RECORDS FOR THE TASK below:

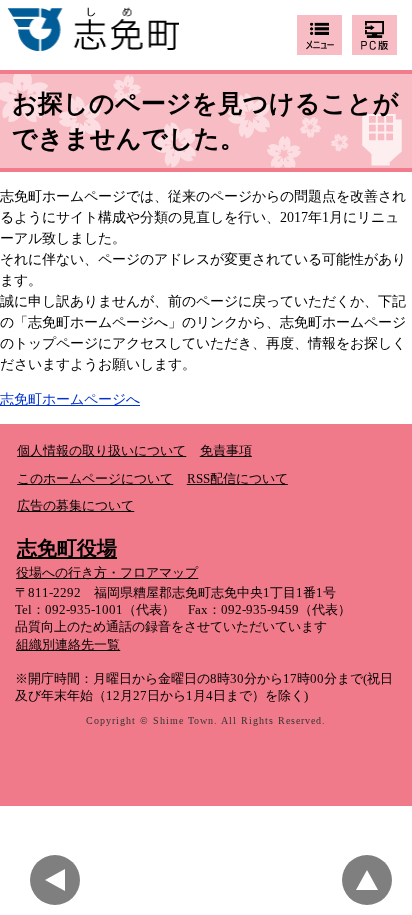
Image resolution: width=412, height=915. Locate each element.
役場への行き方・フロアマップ (107, 573)
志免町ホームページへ (70, 399)
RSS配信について (237, 479)
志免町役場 (67, 548)
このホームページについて (95, 479)
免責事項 (226, 451)
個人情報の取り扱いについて (101, 451)
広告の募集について (75, 506)
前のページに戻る (60, 880)
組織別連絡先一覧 (68, 645)
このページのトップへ (372, 880)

End of RECORDS FOR THE TASK.

• **WORK REQUEST**
Look above for the line containing "このホームページについて (95, 479)", then transcribe it and all lines after it through the last, exactly and with nothing else.

• **SOLUTION TO THIS TASK**
このホームページについて (95, 479)
免責事項 (226, 451)
個人情報の取り扱いについて (101, 451)
広告の募集について (75, 506)
前のページに戻る (60, 880)
組織別連絡先一覧 (68, 645)
このページのトップへ (372, 880)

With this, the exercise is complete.